Akhirnya saya coba menggunakan sebuah trik. Ketika ia mengerjakan soal saat belajar privat, saya coba berada agak menjauh dari hadapannya. Saking tidak percaya dirinya, sedikit-dikit ia bertanya kepada saya. Hal ini tentu tidak akan memberikan kemajuan. Jadi, jika ada pelajaran baru akan saya ajarkan cara dan pola pengerjaannya. Kemudian, saya beri beberapa soal, dan biarkan ia coba mengerjakan. Di tahap awal, saya masih menemani. Apabila dirasa sudah bisa, perlahan-lahan saya menjauh dan membiarkan ia bekerja sendiri. Ia memang tetap bertanya-tanya, namun saya biarkan saja. Cara ini akan membuat ia lebih percaya pada dirinya sendiri.

Selain itu, di awal-awal saya sudah diberitahu oleh pihak orang tua bahwa mereka bisa saja marah sewaktu-waktu. Oleh karenanya, saya harus tahu apa penyebab mereka bisa mengamuk.
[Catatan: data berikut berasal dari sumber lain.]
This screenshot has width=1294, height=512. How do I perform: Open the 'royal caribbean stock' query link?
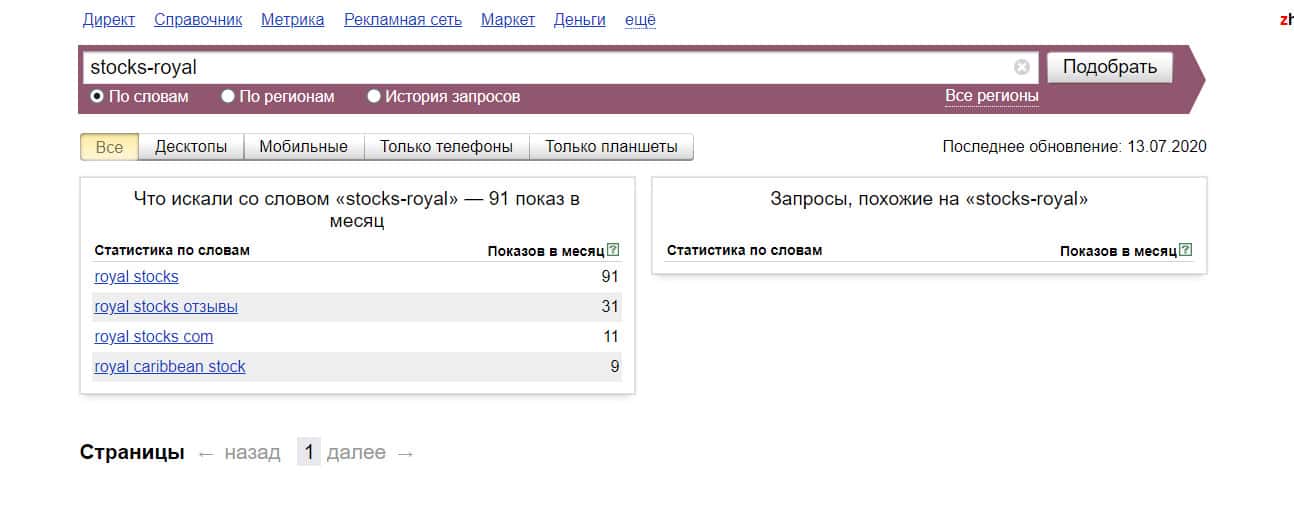pyautogui.click(x=170, y=366)
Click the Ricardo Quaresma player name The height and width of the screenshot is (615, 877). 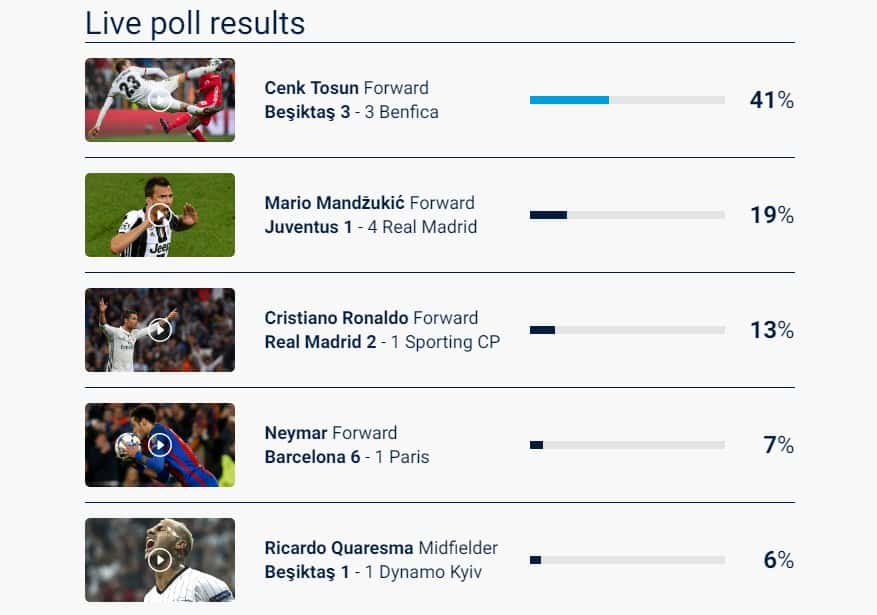coord(339,548)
Barulah saya bisa mengantisipasi jangan sampai emosi mereka meluap.

Ada cerita paling menarik saat mengajar ABK?

Waktu pertama kali mengajar ABK, saya tidak diberitahu bahwa siswa tersebut autis. Di awal mengajar, saya sudah menghabiskan setengah jam bicara tentang materi ke siswa, tapi ia tidak menyimak sama sekali. Sudah banyak yang dijelaskan, namun ia hanya fokus menonton televisi. Saat itu saya bingung dan canggung harus berbuat apa karena belum punya pengalaman dalam menangani ABK. Sampai akhirnya, saya memahami bahwa siswa tersebut autis. Oleh karena itu, saya coba cari tahu yang dia suka, salah satunya basket. Lama-kelamaan ia mau diajak untuk ngobrol dengan saya membahas hal-hal yang dia suka.

Anak Berkebutuhan Khusus Fikar membagi trik menghadapi anak berkebutuhan khusus. (Sumber: Dok. Ruangguru)
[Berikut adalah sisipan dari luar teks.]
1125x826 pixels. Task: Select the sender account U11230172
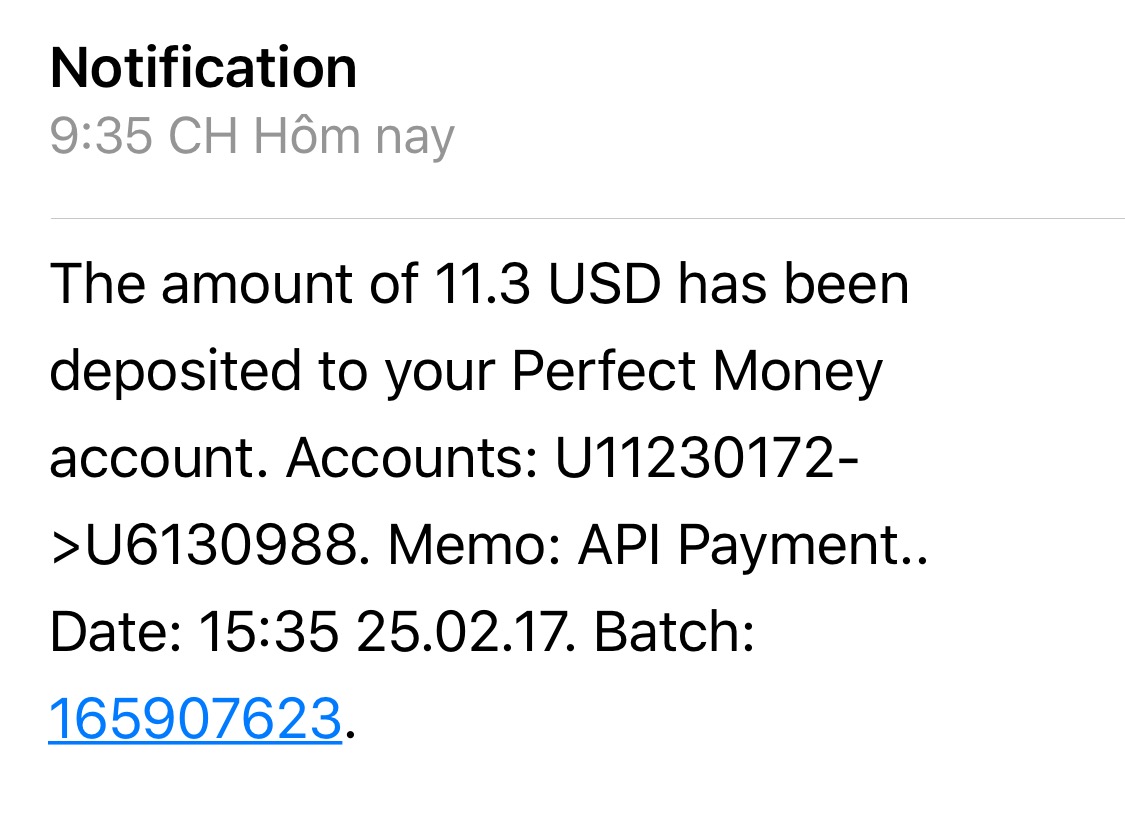691,459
Cerita ke dua, siswa saya di Ruangguru.com suka sekali menyanyi. Di sela-sela belajar, biasanya ia selalu bersenandung dan tidak ingin diganggu ketika tengah mengerjakan soal. Nah, suatu ketika saya coba memberi tahu bahwa ada yang salah pada apa yang dikerjakan. Waktu itu ia sedang menggunakan kalkulator di gadget-nya untuk menghitung karena agak lemah di perkalian dua bilangan. Saya bilang “Hey, yang ini salah,” dan saya jelaskan pembenarannya. Namun, tiba-tiba saya langsung ditampar. Tamparannya memang tidak begitu keras, namun jelas saja saya terkejut bukan main. Emosi saya sempat terpancing, namun saya coba tahan. Setelahnya, suasana jadi agak canggung. Tapi di akhir belajar, ia langsung meminta maaf dan mengajak saya untuk tos. Kemudian, keadaan kembali mencair setelahnya. Pada dasarnya, ia adalah anak yang ramah, saya selalu disambut dengan senyum dan sapaan ketika datang. Ia suka sekali bermain gadget, kalau merasa terganggu akan marah.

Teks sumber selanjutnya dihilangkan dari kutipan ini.